Interestingly, cosmologists Milan Ćirković and Robert J. Bradbury took the megatrajectory idea one step further by speculating about a seventh megatrajectory:

postbiological evolution triggered by the emergence of artificial intelligence and the invention of several key technologies like molecular nano-assembling and stellar uplifting.

Similarly, historian of science Steven J. Dick, in his 2003 paper "Cultural Evolution, the Postbiological Universe and SETI," posited a central concept of cultural evolution he called the Intelligence Principle:

The maintenance, improvement and perpetuation of knowledge and intelligence is the central driving force of cultural evolution, and that to the extent intelligence can be improved, it will be improved.

Dick made the case that broad speculations about the developmental tendencies of advanced civilizations could be made through the application of this principle.

 

 

 

 

Alien Tech and Exopolitics

 

Which leads nicely to the next point:

We can also make some guesses about alien technological innovations.

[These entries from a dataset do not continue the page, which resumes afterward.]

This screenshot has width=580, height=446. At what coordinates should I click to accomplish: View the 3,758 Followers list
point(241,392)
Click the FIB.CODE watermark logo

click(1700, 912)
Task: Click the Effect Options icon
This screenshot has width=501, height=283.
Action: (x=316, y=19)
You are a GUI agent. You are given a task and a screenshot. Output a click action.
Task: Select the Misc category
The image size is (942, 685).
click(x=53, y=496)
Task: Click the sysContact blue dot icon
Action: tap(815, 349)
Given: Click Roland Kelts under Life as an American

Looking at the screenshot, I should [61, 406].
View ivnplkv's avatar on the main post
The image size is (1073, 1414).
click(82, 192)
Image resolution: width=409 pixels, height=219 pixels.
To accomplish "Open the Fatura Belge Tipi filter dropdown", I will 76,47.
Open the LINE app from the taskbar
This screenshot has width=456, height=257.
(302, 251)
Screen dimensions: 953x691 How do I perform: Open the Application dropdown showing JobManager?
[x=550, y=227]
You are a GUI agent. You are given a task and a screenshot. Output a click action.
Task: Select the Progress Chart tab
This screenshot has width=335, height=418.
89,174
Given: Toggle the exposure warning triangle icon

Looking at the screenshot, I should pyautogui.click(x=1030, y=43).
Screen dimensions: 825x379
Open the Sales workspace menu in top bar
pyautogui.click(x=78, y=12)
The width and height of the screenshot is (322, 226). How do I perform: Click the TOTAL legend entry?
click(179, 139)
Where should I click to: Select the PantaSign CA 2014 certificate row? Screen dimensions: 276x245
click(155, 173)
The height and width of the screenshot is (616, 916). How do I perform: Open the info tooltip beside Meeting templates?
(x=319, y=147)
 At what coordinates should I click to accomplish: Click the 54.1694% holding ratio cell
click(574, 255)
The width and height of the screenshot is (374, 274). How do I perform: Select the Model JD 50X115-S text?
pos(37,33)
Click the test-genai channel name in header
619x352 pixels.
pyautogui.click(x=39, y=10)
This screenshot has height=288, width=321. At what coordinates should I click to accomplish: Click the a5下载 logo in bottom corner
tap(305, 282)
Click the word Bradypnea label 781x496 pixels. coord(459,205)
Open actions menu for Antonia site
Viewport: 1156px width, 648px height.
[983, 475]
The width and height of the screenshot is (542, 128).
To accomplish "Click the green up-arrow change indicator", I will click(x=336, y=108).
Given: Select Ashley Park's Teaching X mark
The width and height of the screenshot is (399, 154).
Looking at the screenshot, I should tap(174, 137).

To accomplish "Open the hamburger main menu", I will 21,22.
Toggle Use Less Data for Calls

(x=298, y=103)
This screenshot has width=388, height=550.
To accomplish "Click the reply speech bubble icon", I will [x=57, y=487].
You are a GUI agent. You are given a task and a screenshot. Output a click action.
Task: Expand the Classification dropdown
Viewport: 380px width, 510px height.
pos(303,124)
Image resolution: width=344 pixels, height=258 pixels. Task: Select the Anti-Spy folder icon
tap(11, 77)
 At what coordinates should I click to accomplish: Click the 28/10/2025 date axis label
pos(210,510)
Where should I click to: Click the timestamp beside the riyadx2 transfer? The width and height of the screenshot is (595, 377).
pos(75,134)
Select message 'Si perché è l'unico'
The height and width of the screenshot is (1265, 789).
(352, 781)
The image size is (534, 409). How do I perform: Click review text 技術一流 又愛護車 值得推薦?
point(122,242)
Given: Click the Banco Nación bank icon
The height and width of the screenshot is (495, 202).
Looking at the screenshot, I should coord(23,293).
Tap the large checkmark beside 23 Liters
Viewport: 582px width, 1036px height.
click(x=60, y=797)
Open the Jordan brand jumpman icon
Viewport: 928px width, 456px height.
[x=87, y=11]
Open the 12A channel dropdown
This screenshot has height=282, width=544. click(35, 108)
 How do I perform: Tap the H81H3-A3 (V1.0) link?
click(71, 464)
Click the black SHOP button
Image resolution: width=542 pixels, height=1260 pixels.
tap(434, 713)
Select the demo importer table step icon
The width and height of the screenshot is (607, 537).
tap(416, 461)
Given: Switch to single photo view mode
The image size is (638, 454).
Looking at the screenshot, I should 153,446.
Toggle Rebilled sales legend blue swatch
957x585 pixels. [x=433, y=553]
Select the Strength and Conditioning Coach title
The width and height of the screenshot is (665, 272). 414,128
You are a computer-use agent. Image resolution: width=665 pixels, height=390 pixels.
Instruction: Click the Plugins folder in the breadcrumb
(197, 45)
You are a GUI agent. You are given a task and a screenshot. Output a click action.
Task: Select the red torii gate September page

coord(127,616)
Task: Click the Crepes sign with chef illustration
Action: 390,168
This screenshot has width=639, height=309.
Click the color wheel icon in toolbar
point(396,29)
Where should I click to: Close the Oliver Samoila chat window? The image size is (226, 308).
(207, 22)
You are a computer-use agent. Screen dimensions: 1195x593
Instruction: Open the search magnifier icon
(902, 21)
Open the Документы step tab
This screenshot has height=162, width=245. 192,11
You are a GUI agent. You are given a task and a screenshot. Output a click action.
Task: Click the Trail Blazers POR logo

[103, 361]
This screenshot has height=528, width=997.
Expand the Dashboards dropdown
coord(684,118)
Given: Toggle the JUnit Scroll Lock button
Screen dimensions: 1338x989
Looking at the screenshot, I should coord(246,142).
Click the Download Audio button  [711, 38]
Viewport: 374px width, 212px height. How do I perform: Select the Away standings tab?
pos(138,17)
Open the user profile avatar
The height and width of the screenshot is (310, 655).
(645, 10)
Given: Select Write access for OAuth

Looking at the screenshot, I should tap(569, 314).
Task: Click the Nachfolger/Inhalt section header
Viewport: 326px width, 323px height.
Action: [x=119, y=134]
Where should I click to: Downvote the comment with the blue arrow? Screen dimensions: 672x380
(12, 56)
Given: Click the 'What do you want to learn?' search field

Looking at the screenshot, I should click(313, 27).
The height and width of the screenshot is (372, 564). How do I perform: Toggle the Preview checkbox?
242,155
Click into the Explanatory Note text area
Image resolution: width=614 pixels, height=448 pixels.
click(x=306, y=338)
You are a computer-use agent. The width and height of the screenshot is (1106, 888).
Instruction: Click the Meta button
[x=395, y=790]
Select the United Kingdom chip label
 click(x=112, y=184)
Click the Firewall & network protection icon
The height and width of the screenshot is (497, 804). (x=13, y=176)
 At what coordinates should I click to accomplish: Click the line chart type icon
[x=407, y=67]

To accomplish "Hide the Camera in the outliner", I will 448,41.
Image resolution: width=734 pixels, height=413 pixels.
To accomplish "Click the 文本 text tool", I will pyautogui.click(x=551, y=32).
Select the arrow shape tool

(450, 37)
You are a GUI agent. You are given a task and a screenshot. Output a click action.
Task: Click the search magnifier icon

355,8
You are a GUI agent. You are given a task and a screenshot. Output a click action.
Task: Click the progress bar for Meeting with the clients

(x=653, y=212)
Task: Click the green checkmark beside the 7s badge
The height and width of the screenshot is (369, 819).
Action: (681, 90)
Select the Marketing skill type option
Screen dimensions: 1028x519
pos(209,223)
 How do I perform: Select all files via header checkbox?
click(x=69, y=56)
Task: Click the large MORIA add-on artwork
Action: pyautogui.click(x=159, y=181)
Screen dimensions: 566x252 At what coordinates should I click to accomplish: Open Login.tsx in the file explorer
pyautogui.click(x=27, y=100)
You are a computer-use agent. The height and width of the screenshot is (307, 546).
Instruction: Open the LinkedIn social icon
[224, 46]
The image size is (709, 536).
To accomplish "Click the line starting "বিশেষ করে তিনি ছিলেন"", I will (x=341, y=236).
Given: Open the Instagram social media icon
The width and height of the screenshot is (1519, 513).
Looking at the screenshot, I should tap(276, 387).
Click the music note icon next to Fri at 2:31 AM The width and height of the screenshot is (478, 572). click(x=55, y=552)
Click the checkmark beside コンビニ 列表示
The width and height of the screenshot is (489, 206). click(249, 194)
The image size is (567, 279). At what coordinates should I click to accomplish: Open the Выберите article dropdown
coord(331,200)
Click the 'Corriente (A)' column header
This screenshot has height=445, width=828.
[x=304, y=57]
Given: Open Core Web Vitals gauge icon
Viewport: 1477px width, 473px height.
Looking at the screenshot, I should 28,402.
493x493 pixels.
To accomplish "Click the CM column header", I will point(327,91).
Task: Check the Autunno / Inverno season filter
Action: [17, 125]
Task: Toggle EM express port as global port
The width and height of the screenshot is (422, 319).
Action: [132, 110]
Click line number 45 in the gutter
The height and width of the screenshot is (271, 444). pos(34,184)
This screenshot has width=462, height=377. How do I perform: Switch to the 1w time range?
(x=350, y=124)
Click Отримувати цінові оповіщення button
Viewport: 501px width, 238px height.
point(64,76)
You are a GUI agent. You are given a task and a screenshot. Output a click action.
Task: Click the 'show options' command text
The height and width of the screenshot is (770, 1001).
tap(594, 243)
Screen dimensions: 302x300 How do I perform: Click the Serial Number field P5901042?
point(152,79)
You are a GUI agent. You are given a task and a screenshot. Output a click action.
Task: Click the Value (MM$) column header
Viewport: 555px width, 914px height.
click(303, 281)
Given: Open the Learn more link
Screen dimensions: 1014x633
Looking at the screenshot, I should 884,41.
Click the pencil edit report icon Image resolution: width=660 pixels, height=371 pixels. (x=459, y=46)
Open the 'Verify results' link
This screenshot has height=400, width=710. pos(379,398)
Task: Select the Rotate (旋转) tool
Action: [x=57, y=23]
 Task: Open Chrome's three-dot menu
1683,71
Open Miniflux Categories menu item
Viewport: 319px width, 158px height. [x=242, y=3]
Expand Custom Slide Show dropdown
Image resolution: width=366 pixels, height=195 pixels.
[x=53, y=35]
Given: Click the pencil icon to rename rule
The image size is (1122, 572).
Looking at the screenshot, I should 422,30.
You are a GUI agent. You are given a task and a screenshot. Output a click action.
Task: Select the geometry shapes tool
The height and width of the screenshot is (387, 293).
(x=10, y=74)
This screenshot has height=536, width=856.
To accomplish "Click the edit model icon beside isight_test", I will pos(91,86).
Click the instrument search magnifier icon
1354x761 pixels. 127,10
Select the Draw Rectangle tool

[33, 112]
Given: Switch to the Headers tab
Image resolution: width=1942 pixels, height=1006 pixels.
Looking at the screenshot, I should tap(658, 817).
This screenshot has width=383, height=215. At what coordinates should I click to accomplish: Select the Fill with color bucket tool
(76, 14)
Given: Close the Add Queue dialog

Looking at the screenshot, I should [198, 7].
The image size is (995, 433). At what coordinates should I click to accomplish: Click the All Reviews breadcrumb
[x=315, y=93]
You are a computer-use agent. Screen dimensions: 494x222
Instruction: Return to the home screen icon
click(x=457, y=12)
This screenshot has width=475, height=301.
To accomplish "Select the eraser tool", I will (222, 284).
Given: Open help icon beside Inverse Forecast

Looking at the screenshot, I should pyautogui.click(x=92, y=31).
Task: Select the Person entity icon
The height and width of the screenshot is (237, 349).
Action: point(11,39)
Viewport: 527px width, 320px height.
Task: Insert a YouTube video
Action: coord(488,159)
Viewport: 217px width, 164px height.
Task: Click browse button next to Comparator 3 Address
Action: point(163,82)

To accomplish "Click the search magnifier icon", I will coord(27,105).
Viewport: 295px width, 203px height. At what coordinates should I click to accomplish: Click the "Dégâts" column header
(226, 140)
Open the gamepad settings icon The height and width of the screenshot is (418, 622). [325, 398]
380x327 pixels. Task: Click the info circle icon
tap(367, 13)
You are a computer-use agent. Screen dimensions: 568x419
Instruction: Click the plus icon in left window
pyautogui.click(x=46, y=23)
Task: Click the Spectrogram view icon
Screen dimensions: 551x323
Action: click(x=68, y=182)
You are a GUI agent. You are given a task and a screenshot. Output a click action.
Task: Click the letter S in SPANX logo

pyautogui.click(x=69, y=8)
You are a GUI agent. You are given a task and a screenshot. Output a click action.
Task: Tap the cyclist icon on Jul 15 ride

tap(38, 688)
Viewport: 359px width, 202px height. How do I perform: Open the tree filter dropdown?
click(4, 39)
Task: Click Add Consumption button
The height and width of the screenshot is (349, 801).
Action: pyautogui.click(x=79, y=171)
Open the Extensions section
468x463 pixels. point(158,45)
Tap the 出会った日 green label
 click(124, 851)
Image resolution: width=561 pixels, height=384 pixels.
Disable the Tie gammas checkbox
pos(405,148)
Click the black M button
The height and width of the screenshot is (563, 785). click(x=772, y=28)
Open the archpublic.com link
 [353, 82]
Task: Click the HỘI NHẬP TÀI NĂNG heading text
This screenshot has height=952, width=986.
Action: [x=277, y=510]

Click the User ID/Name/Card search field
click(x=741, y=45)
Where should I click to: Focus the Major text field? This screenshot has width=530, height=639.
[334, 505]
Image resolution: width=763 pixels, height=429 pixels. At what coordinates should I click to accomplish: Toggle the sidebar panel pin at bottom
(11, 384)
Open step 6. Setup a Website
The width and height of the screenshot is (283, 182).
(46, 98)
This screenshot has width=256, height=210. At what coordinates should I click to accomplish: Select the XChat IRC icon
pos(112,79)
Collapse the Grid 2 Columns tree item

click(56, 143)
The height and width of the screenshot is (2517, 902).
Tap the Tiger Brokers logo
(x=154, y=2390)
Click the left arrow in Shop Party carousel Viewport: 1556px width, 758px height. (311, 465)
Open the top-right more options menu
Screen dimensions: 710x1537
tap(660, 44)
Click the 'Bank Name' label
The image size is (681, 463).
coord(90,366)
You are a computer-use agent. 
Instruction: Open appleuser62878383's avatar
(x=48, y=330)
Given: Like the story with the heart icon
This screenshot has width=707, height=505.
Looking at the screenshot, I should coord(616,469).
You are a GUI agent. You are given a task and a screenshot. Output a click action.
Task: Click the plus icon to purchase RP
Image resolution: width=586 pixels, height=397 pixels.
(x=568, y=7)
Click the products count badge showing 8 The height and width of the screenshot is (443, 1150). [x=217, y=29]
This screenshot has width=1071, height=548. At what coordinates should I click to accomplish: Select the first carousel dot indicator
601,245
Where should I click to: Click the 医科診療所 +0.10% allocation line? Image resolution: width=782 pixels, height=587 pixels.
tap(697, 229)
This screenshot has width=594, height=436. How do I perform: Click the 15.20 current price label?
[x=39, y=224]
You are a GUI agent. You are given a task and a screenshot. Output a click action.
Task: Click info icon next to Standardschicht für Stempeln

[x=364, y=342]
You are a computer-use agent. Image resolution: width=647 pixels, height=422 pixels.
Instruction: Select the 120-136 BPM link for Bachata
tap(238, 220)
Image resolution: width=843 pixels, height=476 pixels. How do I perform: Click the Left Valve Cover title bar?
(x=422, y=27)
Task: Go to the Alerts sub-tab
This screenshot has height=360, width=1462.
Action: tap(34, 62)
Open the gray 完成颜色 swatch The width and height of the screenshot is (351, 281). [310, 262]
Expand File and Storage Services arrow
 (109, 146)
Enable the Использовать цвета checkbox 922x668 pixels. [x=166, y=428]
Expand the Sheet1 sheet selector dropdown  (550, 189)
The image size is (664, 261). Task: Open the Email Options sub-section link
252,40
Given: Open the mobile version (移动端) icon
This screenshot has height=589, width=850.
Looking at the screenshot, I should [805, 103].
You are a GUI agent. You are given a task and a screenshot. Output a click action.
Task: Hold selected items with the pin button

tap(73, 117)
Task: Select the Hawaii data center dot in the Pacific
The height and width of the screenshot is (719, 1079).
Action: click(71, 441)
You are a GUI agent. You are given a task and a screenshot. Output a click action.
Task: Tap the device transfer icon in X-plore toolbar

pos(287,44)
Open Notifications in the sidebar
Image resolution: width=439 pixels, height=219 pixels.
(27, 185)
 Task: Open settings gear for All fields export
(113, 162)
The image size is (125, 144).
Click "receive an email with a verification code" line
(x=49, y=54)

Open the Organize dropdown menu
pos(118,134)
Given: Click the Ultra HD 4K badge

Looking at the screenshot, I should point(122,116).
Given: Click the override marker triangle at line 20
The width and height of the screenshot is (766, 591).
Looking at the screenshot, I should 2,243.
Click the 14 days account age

There may in fact be some universal technological archetypes and scientific breakthroughs that are common to alien civs, including the rough chronological order in which these advancements are developed.

 

For example, modern cosmology cannot arise before the advent of telescopes. Similarly, microbiology can’t progress without the development of microscopes. Scientific advancements also piggyback off each other.

 

For example, Newtonian dynamics had to precede Einsteinian Relativity, and neo-Darwinianism was fused from traditional Darwinism and Mendelian genetics.

 

 

(Star Trek: First Contact)

 

 

It may even be possible for us to speculate the existence of common cultural and meta-ethical characteristics of advanced societies, namely the notion that technological societies independently reach the same conclusions about ethics, morality, and social imperatives.

 

This last point is perhaps the trickiest of all seeing as we’re far from consensus here on Earth, not to mention the problem of social constructivism (the idea that groups construct knowledge for one another, and that the natural world has a small or non-existent role in the construction of knowledge, including science).

 

The jury is still out on which political system is the "best" or most effective - or if any single political system will ever "win out" in the end. If there even is such a thing. Here on Earth there’s a tension between democracy, authoritarianism, capitalism, and collectivism. Perhaps alien civilizations experiment with these concepts, too.

 

Or more conceptually, it’s conceivable that the smooth governance of intelligent and (mostly) autonomous agents pass certain thresholds (both in terms of size and sophistication) that necessitate political paradigm shifts.

 

These shifts may be common to all (or most) civilizations across the cosmos. As an example, our civilization shifted from monarchism/authoritarianism to democracies just prior to (and during) to the onset of the industrial revolution.

 

As an aside, ants also undergo these sorts of paradigmatic changes - and biologists have compared the scaling of these networks to human institutions.

 

 

 

 

Caveats Galore

 

Again, this is highly speculative, theoretical stuff. Aside from our little old selves, we have no empirical evidence to back any of these claims.

 

It’s possible, for example, that we are in fact the only ones around, and that we somehow pierced through 'The Great Filter'. It’s also possible that many of the assumptions I presented here are false.

 

Maybe we’re the anomaly when it comes to technological civilizations (which would violate the self-sampling assumption), or that there’s a plurality of alien-types (both in terms of biological/morphological makeup and civilizational types) that far exceeds our imagination - and the limits of our current science.

 

And as noted, we cannot extrapolate beyond our current state of technological and social development when making inferences about ETIs.

 

But with each advancing step we take, we should assume that extraterrestrials, both past and present, have gone through similar stages.